Mokuaikaua represents the “new” western architecture of early 19th-century Hawai‘i and is a symbol of Hawai‘i’s missionary past. Its roof and iconic steeple were built with ‘ōhi‘a wood that had been cured in the ocean. Its walls are constructed of lava rock believed to be built out of stones taken from a nearby heiau, and mortared coral. It was added to the National Register of Historic Places in 1978.
In 2014, Mokuaikaua Church was named to both the National and Hawai‘i lists of Most Endangered historic sites due to its need for major repair and restoration. Damage includes large cracks in the south corner walls from an earthquake in 2006, termite damage of the steeple, and an aging wiring and electrical system.
Pastor David de Carvalho and the church’s Restoration Committee realized raising the money to properly restore the church would take community support on a grand level. They envisioned a mobilization campaign to educate and inspire. The Sam and Mary Cooke Preservation Fund for Hawai‘i has provided much needed funds to re-purpose the “Thaddeus Room” located in the back of the sanctuary as a community awareness room and exhibit to showcase the unique history of the church, its current state of disrepair and the steps needed to restore it. The campaign to raise awareness and funds utilizes media, print and other outreach materials effectively to build the community momentum and harness the support needed to successfully restore the church.
“The repurposed Thaddeus room has been very informative, educational and has definitely brought a greater awareness and of the rich history of our church to the local community and visitors.
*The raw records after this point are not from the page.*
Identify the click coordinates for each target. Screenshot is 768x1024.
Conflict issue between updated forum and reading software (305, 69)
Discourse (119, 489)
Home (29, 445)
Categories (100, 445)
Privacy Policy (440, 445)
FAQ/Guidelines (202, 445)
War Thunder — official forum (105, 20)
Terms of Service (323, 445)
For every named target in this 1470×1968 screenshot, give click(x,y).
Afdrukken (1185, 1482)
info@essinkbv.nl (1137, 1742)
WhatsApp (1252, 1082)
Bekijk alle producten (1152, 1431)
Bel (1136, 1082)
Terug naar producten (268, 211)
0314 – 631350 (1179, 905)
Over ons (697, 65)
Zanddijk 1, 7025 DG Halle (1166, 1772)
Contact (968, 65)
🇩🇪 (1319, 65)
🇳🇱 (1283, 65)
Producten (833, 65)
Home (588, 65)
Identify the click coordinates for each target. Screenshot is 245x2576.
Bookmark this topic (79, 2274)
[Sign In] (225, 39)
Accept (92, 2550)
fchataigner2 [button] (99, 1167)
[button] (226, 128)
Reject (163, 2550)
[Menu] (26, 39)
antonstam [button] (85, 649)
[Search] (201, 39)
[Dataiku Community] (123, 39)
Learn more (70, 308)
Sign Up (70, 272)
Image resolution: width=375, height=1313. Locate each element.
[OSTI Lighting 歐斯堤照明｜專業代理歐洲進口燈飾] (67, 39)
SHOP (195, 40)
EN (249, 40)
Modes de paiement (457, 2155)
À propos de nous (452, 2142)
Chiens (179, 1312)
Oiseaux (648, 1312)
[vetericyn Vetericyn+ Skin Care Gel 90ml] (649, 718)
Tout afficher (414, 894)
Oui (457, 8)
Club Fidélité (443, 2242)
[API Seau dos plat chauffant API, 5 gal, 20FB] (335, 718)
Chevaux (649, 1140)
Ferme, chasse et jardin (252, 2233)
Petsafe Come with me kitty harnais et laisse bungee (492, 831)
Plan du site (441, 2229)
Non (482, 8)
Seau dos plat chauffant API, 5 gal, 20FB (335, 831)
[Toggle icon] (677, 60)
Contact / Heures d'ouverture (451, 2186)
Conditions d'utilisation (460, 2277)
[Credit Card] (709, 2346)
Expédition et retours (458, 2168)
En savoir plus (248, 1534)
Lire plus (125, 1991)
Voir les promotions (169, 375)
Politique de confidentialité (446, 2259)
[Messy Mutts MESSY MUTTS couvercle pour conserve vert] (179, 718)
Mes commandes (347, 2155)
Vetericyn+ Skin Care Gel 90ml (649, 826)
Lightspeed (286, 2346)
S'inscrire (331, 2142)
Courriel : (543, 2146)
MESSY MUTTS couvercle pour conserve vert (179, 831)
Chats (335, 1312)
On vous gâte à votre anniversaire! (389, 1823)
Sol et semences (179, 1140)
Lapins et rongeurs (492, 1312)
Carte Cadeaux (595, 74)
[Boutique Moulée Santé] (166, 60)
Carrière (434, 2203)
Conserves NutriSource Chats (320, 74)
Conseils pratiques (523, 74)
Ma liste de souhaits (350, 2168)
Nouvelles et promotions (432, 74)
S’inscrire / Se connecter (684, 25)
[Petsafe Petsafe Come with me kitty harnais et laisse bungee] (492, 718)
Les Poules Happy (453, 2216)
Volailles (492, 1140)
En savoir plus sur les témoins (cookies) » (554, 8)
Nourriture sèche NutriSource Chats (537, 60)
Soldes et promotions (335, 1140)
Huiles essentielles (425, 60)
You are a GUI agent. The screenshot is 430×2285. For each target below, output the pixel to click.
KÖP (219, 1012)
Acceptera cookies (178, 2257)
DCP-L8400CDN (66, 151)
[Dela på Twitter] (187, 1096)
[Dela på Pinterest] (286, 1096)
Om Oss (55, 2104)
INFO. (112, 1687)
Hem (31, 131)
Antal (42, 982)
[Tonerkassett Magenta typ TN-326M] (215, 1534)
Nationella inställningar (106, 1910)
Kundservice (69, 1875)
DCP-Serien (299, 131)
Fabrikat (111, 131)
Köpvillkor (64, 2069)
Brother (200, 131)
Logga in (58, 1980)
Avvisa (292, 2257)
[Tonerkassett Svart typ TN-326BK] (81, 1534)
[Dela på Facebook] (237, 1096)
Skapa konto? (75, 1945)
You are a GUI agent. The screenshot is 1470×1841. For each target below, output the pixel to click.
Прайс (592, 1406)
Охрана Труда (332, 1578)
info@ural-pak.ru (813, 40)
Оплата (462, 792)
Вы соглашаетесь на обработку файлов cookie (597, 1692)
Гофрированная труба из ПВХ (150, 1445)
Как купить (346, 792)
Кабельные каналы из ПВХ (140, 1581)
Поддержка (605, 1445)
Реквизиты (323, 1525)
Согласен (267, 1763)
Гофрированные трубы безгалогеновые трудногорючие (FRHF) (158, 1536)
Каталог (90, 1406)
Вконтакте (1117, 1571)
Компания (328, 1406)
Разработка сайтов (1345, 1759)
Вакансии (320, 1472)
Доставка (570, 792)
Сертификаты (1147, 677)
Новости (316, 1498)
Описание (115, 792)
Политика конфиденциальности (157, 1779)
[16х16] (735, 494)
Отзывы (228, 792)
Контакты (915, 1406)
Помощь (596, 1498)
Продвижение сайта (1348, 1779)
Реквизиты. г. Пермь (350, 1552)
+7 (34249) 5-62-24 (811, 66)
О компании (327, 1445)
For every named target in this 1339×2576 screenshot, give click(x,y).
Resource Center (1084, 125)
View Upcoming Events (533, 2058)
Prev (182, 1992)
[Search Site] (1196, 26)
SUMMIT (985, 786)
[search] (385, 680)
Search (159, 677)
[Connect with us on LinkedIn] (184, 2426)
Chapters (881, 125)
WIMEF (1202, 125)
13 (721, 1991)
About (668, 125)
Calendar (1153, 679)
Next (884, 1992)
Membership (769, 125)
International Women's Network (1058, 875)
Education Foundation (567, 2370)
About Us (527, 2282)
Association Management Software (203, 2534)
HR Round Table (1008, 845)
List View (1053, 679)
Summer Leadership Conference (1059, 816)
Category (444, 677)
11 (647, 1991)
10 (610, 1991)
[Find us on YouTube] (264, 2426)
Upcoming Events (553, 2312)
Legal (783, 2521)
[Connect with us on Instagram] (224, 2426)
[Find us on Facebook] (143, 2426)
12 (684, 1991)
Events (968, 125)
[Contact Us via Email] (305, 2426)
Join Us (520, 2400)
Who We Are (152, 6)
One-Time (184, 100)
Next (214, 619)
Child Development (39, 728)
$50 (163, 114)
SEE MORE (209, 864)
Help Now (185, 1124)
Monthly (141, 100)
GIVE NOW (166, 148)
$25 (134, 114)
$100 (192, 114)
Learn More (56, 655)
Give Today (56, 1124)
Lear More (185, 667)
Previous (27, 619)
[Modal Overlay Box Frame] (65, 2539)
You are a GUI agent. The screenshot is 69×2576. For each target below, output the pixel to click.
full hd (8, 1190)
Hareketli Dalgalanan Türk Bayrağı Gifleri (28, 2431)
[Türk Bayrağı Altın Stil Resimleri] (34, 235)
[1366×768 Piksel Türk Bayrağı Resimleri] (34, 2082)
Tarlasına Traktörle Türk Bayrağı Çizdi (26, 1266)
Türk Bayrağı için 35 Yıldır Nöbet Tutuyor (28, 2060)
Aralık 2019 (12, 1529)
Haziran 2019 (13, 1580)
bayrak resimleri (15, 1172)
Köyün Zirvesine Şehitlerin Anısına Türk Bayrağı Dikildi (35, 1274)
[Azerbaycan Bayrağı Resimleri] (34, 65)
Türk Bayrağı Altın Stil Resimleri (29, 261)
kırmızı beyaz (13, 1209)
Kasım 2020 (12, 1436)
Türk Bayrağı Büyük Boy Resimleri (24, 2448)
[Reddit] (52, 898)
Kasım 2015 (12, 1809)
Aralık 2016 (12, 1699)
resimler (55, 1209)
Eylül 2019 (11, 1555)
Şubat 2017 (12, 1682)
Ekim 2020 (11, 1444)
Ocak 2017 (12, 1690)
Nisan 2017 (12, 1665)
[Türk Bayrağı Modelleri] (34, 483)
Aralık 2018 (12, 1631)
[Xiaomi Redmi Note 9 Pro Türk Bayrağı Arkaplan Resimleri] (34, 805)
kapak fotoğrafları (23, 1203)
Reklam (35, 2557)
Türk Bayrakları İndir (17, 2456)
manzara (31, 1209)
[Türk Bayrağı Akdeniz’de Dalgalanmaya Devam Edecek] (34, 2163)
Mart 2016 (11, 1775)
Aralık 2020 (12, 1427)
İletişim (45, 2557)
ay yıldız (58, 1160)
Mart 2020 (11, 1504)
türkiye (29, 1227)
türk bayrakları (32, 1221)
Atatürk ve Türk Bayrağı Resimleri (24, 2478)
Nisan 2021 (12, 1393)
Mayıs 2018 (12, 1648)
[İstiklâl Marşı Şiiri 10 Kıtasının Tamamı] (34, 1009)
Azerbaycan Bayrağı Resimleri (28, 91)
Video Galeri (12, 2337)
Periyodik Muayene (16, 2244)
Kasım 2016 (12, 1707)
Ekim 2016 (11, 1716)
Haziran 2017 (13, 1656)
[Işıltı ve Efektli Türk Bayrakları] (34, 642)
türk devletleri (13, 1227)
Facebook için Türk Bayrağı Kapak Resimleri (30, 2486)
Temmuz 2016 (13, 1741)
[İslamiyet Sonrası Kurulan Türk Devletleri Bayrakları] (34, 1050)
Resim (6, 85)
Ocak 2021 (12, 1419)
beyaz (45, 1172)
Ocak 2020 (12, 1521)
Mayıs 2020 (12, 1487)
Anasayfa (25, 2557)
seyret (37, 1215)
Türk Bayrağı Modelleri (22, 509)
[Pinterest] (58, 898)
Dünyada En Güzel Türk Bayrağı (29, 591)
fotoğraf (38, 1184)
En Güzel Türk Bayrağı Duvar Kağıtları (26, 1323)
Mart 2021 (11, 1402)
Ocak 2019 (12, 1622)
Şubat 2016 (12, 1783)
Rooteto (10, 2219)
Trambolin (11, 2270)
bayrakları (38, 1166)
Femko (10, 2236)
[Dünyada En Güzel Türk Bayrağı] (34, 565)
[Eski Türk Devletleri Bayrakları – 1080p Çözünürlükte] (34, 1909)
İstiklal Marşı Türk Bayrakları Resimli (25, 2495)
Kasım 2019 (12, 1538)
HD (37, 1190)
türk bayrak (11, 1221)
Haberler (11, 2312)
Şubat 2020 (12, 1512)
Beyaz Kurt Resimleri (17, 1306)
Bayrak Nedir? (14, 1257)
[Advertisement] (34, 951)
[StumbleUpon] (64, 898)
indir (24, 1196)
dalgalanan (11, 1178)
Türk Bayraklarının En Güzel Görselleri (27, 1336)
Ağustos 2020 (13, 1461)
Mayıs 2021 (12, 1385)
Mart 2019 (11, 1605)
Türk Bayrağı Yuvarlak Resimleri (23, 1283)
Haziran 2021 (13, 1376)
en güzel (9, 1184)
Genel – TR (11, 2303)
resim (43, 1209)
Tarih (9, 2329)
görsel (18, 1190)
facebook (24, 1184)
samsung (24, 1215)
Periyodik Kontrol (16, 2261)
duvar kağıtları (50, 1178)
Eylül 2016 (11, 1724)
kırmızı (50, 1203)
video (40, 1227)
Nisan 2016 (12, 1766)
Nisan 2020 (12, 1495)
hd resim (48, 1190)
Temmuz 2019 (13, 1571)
And having the visual portion of the room has increased our donations. During the course of my work day I’ll pass by the room and see people sitting at the conference table watching the videos and getting information about our church and the restoration. It’s definitely been beneficial for the church, the community and visitors. The church’s restoration is a large project and required us to start somewhere and take small steps toward our larger goal. As recipients of the Sam and Mary Cooke Preservation Fund for Hawai‘i, we’ve been able to do just that,” said Tanya Manasas, Assistant Administrator, Mokuaikaua Church.